Russia could hand over the Zaporizhzhia Nuclear Power Plant still mined, to blow it up remotely, President Volodymyr Zelensky told Spanish reporters on July 1.
"We know for sure that this was considered by the Russian Federation as one of the plans, so that later, when the station is handed over to us, to detonate it remotely for the release, and this is also very dangerous," Zelensky said.
He said in case Russia decides to hand the nuclear plant to Ukraine, the International Atomic Energy Agency (IAEA) should check it thoroughly.
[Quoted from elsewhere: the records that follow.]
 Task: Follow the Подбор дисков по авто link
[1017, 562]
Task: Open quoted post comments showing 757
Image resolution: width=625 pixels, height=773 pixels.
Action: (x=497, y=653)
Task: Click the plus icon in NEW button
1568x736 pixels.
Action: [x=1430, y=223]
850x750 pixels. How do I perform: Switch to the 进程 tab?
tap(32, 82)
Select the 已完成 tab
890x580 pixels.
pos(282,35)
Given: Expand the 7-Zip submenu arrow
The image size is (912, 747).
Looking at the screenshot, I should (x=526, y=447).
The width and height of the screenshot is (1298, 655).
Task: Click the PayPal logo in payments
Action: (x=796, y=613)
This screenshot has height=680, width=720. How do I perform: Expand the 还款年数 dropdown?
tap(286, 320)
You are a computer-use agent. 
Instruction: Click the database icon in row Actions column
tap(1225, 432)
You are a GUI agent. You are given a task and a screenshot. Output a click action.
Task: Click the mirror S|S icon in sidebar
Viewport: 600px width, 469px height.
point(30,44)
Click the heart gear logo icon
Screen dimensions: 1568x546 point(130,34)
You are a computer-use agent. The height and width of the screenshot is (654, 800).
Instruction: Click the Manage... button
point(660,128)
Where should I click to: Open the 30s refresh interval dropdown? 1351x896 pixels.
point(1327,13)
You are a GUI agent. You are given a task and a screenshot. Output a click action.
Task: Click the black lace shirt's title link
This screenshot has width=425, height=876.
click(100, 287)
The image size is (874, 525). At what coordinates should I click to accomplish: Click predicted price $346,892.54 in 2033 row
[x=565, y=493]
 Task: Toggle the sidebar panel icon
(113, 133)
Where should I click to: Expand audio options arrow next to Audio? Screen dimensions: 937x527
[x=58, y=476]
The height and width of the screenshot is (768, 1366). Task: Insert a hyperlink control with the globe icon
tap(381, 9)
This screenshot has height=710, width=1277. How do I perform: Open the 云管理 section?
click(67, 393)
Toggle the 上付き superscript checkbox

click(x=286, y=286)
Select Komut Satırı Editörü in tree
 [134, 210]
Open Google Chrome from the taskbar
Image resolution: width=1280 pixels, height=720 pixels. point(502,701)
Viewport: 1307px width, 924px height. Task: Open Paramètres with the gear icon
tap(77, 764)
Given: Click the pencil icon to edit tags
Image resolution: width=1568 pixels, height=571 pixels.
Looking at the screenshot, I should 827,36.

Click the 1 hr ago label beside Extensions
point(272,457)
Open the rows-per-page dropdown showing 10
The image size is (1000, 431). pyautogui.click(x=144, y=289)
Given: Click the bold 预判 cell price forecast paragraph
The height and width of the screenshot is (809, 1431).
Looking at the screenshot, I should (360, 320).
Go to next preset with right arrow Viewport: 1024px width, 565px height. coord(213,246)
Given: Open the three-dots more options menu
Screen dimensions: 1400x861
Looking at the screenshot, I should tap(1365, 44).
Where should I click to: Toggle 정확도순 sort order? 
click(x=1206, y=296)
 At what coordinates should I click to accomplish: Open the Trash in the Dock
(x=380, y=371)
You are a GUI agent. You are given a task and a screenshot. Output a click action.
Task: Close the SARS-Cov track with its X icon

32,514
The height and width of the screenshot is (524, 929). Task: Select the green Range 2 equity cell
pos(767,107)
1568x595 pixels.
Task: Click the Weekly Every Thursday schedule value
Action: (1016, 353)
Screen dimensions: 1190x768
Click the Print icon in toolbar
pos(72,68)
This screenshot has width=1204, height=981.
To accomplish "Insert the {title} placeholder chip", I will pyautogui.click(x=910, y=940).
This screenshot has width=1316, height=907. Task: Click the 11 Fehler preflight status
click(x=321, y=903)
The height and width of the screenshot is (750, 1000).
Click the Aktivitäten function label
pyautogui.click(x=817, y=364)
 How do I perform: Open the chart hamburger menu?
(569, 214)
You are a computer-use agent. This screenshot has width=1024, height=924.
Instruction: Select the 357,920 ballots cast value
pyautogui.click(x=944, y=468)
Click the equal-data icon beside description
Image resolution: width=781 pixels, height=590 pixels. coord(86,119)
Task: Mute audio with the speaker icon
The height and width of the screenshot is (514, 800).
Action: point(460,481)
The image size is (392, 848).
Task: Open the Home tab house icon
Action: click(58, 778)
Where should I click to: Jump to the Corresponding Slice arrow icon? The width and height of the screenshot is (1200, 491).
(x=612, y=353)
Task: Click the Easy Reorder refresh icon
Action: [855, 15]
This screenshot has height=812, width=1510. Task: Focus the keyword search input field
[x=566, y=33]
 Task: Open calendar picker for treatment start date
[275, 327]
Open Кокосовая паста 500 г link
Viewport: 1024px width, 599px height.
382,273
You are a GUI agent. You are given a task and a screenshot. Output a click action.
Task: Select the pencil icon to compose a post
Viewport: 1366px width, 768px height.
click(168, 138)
Zelensky said Russia took the children of some of the plant's employees to the Russian territory to force their parents to follow the orders of Russian forces on the ground.
"In other words, they are living hostages today," Zelensky said.
These claims couldn't be immediately verified.
A terrorist attack against a nuclear plant would be considered equivalent to using nuclear weapons against civilians, National Security and Defense Council chief Oleksii Danilov told Radio Free Europe/Radio Liberty on June 30.
The official said that Ukraine would be carefully watching the world's reaction if a terror attack at the Russia-occupied Zaporizhzhia Nuclear Power Plant comes to pass.
Danilov noted that after the Kakhovka dam destruction, which unleashed a humanitarian disaster in Ukraine's south, the world's reaction did not correspond to the scale of the disaster.
He added that some Western partners are appealing to Moscow not to blow up the Zaporizhzhia Nuclear Plant as it will have "catastrophic" consequences for Russia.
Zelensky announced on June 20, citing intelligence reports, that Moscow is considering a terrorist attack at the plant to cause a radiation leak.
Ukraine's military intelligence chief Kyrylo Budanov told New Statesman on June 23 that Russia had completed preparations for the terror attack at the nuclear plant.